[Records to process Boundary: Start]

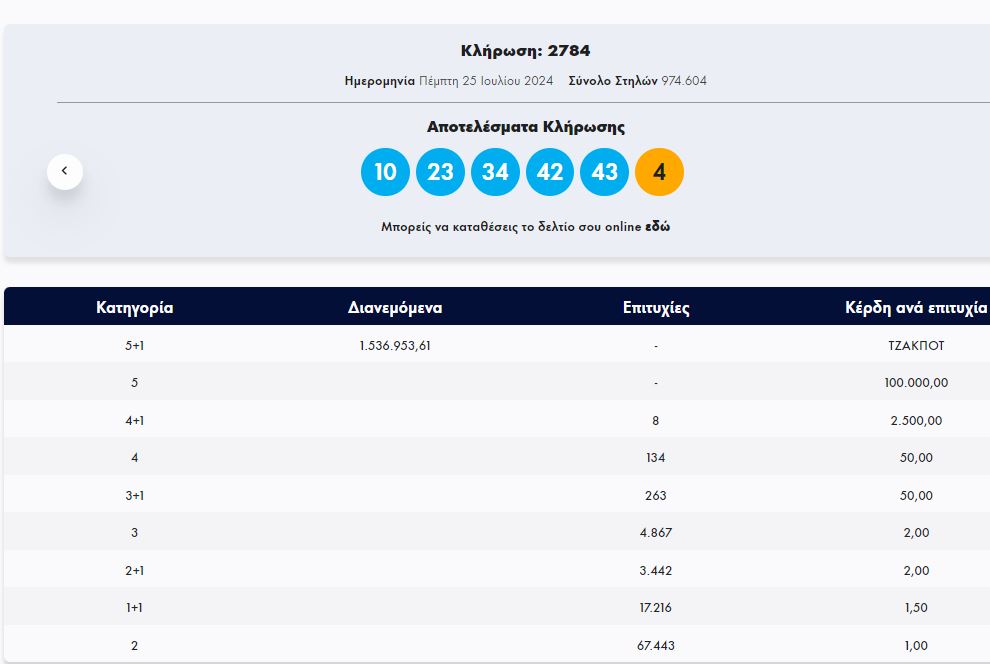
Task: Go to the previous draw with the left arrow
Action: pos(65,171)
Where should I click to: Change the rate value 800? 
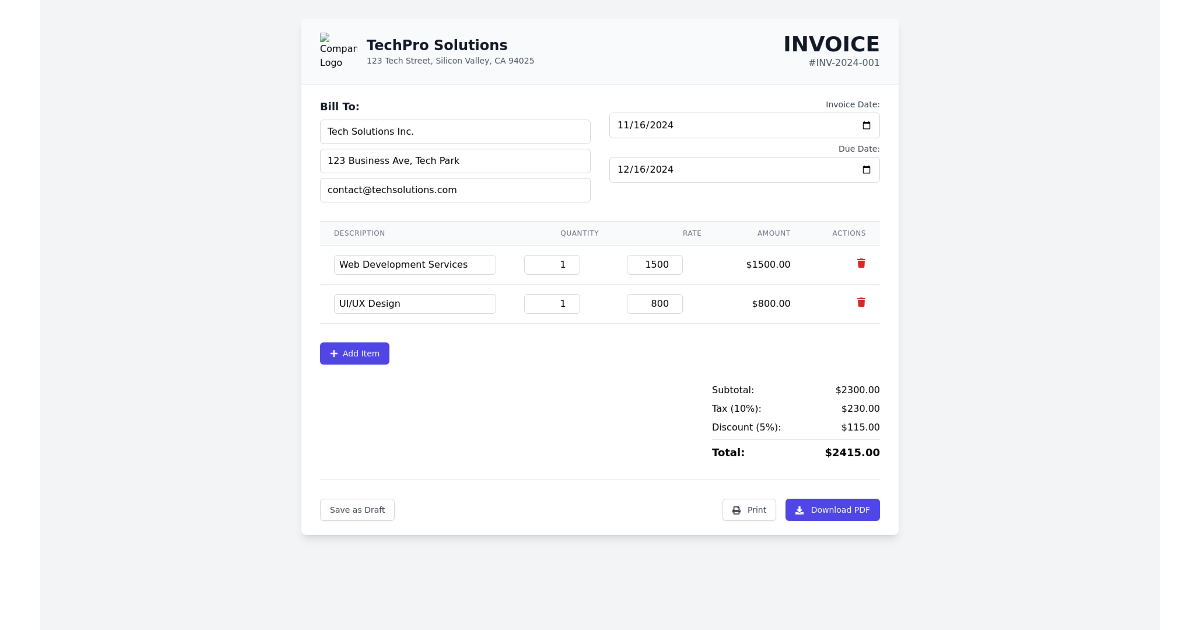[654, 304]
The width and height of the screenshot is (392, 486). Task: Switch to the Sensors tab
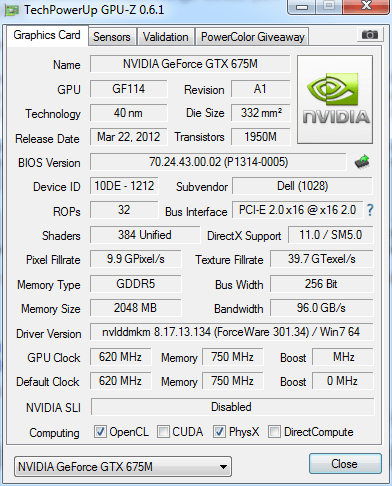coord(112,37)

[Records to process Boundary: End]
[Records to process Boundary: Start]

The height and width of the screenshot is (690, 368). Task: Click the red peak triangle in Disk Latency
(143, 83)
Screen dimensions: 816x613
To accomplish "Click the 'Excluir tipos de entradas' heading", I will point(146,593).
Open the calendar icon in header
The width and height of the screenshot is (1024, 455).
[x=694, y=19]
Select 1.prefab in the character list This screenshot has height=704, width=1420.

[Records to process Boundary: End]
[Records to process Boundary: Start]

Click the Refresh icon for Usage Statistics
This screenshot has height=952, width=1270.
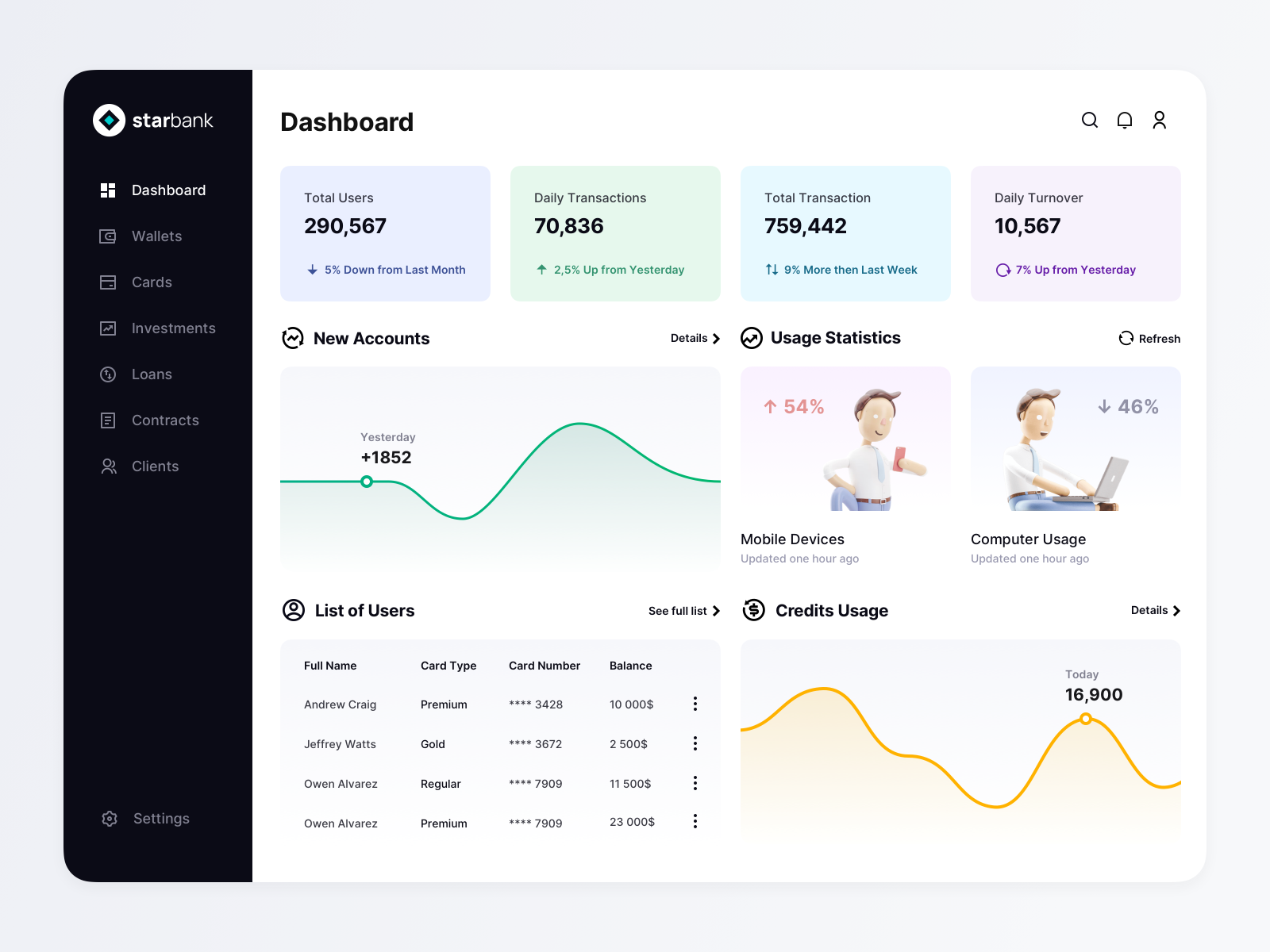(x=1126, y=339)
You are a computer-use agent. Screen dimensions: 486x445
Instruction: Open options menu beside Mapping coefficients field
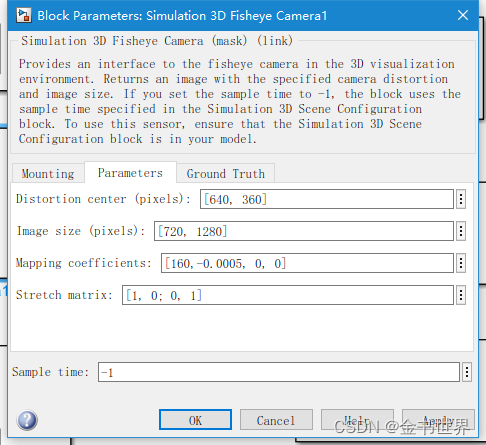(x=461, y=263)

[Records to process Boundary: End]

**Your task**
All lines above from the one holding "Open the calendar icon in header" to the one holding "Select 1.prefab in", inclusive, are to be copied exactly; no other line is wanted.

**Result**
Open the calendar icon in header
The width and height of the screenshot is (1024, 455).
[x=694, y=19]
Select 1.prefab in the character list This screenshot has height=704, width=1420.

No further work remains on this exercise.